In this project, I contributed to those items

  • Used Nodejs to implement a custom Prometheus Exporter to collect the latest timestamp of specific MongoDB Collection and get the latest timestamp of record we wrote to Postgres.

  • Used Prometheus and Grafana to build a dashboard and alerts for the data pipeline.

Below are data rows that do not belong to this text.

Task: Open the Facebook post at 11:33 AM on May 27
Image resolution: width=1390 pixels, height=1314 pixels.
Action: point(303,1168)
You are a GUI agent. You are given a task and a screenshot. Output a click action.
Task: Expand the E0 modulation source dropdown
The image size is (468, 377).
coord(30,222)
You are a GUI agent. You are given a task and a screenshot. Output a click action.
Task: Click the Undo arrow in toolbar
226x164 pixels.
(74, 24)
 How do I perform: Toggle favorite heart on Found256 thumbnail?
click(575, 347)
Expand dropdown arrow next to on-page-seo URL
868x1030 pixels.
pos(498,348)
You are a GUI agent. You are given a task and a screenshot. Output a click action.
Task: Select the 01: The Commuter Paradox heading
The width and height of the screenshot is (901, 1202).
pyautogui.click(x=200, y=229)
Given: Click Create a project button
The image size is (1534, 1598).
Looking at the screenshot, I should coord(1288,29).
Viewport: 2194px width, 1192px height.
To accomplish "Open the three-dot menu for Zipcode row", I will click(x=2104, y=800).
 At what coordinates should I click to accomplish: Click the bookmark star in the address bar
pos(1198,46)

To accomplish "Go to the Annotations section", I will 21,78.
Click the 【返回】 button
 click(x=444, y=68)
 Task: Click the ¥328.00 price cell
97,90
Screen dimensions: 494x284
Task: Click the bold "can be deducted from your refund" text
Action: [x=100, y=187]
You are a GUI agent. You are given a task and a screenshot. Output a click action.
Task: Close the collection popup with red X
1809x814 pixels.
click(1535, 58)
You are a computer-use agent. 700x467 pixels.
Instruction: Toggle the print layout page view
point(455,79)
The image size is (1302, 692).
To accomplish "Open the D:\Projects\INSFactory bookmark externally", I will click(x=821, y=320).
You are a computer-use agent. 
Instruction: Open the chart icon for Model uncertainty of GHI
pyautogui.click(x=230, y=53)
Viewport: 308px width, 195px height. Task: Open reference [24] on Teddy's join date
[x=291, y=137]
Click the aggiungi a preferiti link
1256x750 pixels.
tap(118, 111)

Once the data in the Postgres behind MongoDB for more than 5 minutes, it sends out an alert.

  • Deployed Debezium in EKS to fulfill MySQL CDC requirement.

  • Developed a custom Helm Chart to help us add Service Monitor more easily.

    {{- range $serviceMonitorName, $ref := .Values.serviceMonitors }}
    apiVersion: monitoring.coreos.com/v1
    kind: ServiceMonitor
    metadata:
      name: {{ $serviceMonitorName }}
      labels:
        release: prometheus-operator
      {{- if hasKey $ref "labels" }}
        {{- range $key, $value := $ref.labels }}
        {{ $key }}: {{ $value | quote }}
        {{- end }}
      {{- end }}
    spec:
      namespaceSelector:
        matchNames:
        {{- range $namespace := $ref.namespaceSelector }}
          - {{ $namespace }}
        {{- end }}
      selector:
        matchLabels:
          {{- range $key, $value := $ref.selector.matchLabels }}
          {{ $key }}: {{ $value | quote }}
          {{- end }}
      endpoints: {{- toYaml $ref.endpoints | nindent 4 }}
    {{- end}}
    

Architecture

Data-Pipeline-and-Monitoring

The high level view of this solution.

Result

alert

We can monitor the delay of data pipeline with near real-time.